- _Text_:
------------------------------

2 Dec 2008, 8:10pm
Philosophy
by admin

Missouri Compromise

Stephen J. Pyne. 2007. Missouri Compromise. Copyright 2007 Stephen J. Pyne.

Full text [here]

Review with selected excerpts by Mike Dubrasich

Stephen J. Pyne is more than the World’s Foremost Authority on Fire; he is our premier philosopher of fire and fire’s poet laureate. Author of more than 20 books about fire and the history of fire, Pyne is easily most prolific student of external combustion, and the most eloquent.

In his recent essay about fire in Missouri, Pyne touches on old themes but in a new landscape (for him). And in that new landscape he again demonstrates the essential nature of fire on Planet Earth: free-burning fire is inextricably bound up with humanity. This ancient fire planet has been home to a fire creature, Homo sapiens, for many tens of thousands of years, and that fire creature has usurped control. People are the Masters of Fire, and Masters of this Earth because of it. The arrangement is Faustian, though. The item cannot be returned to store. Fire is our tiger by the tail, and we can’t let go.

Missouri provides an ideal setting and history for another (delightful to the discerning reader) Pyne exposition on fire and culture and the landscapes they share. Missouri, in particular the Ozark Mountains, has an ancient history of human occupation and use. People have shaped the vegetation there through anthropogenic fire. Lightning fires are rare; human-set fires common.

But the rough and dissected terrain of the Ozarks has also played an important role, because that roughness precludes the propagation of fire across vast tracts (unlike the smooth and unbroken landscapes of the Great Plains or the Great Basin, for instance). The commingling of a landscape resistant to fire spread and waves of torch-bearing residents has led to a fire mosaic, a patchiness of burning and patchiness of the impacted vegetation.

The Ozarks are fragmented by human-set fire and fire refugia. The resulting mosaic is, perhaps, a model for fire propagation and control elsewhere. Such is Pyne’s lesson in Missouri Compromise, on the surface, but as always his teachings burn deeper than that.

He begins by reminding us that the accepted notions of fire and fire suppression lack depth. Our prevailing philosophies of fire are cursory and over-simplified, as is so much of our fast-paced, attention-deficient culture today:

… So it is that America’s fire polity has split into two dominant confederations. One looks to wilderness as a guide, and tolerates human activities insofar as they lead ultimately to their own removal. The other looks to working landscapes for which fire remains an implement for hunting, herding, logging, and other forms of sustenance that serve human economies. There is little common ground between them: a land must ultimately subscribe to one or the other. The lines between, often with legal and political sanction, are rigidly drawn. This time the national polarities do not align North and South but east and west. The wilderness ideal remains firmly anchored in the public domain of the West; the working landscape, in private ownership for the most part, or on the public lands providing recreational services, in the East.

------------------------------

- _Source excerpt_:

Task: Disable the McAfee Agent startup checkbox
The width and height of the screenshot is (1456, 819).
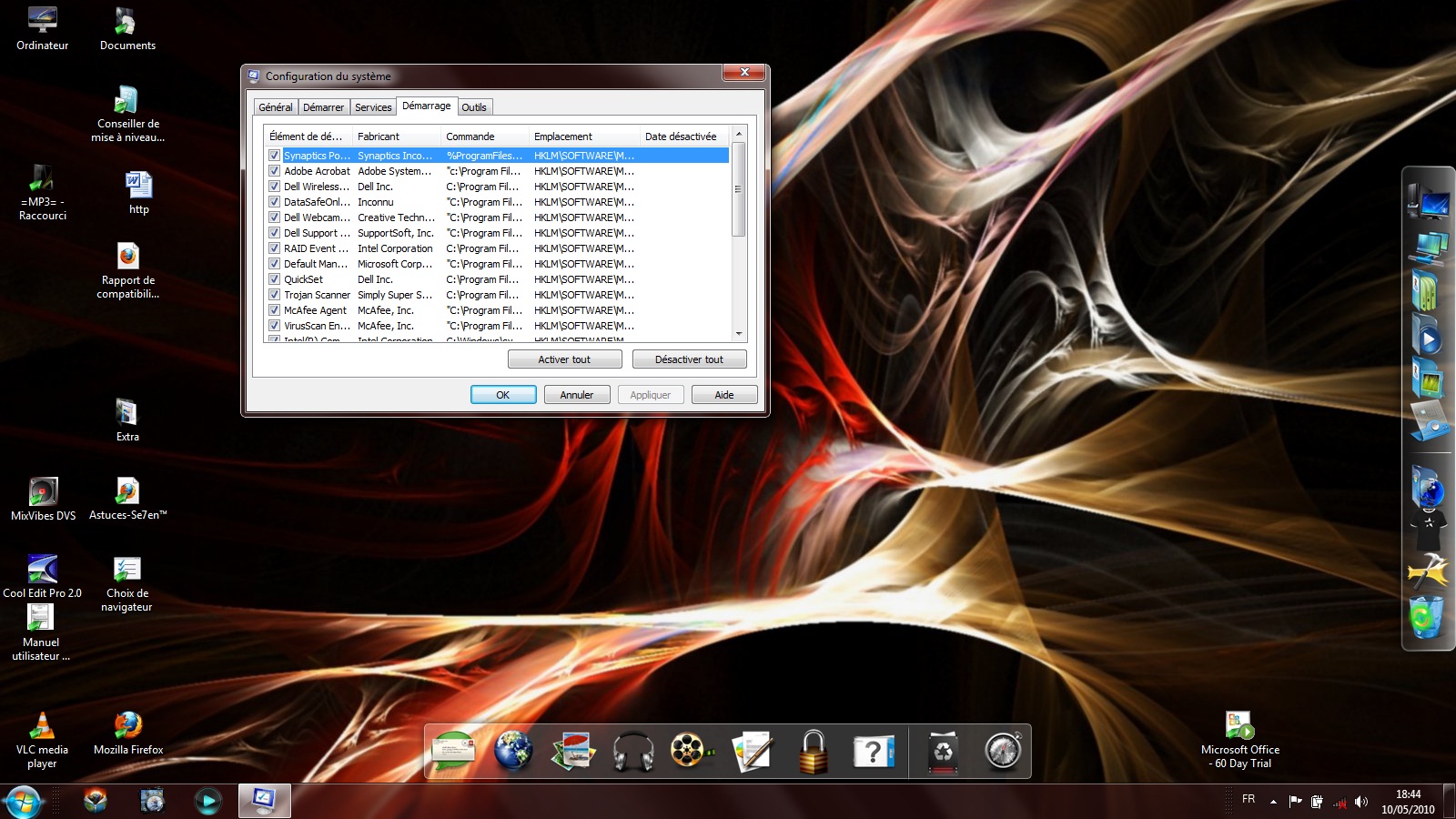Action: pos(274,310)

------------------------------

- _List of tasks_:
• a. Per the Missouri fire review, how many books about fire and its history has Pyne written?
• b. Pick up the Missouri fire review after its final sentence and extend it.
The data above are separate from the Missouri fire review.

- _Results for the exercise_:
• a. More than 20.

• b.
But Missouri is an outlier, a non-conforming landscape, one that does not fit easily into preconceived, broad-brush notions:

Missouri sits between them, a middle ground; middle geographically, middle thematically, middle politically. It remains fundamentally a landscape of the border, settled when the public domain was being sold off or handed out as quickly as possible and brought into production. Over the past few decades this landscape has become again unsettled, a frontier in the environmental contest between the wild and the working. Out of it perhaps is emerging a new Missouri Compromise. …

Pyne is nominally and professionally a historian, and one of the best. He swings his history axe on the Ozarks, with style and verve we have come to expect from him (and again, we are not disappointed):

Both biotic realms, western prairie and eastern woodlands, thrived in the Ozarks but in different settings. The rolling uplands were savanna woodlands; the ravines held the thick forest, tucked away from wind-driven flame. Perhaps a third of such woods was shortleaf pine; the rest, a mixed oak-hickory hardwoods. Dry lightning is rare. Fires are set by people, and like people they have to struggle to overcome the tendency to split and diminish any movement through the hills into ever-tinier tributaries, a kind of reverse stream, splintering into rills and springs of fire as the process proceeds deeper into the plateau.

As the entrenched rivers deepened, and then meandered, mesas were sometimes left within oxbows which further eroded into a still deeper isolation, what became known locally as “lost hills.” Geographically and historically, the Ozarks were themselves a lost hills. The Ozarks stand as an outlier and muted echo of the southern Appalachians, much as the Black Hills do for the Northern Rockies.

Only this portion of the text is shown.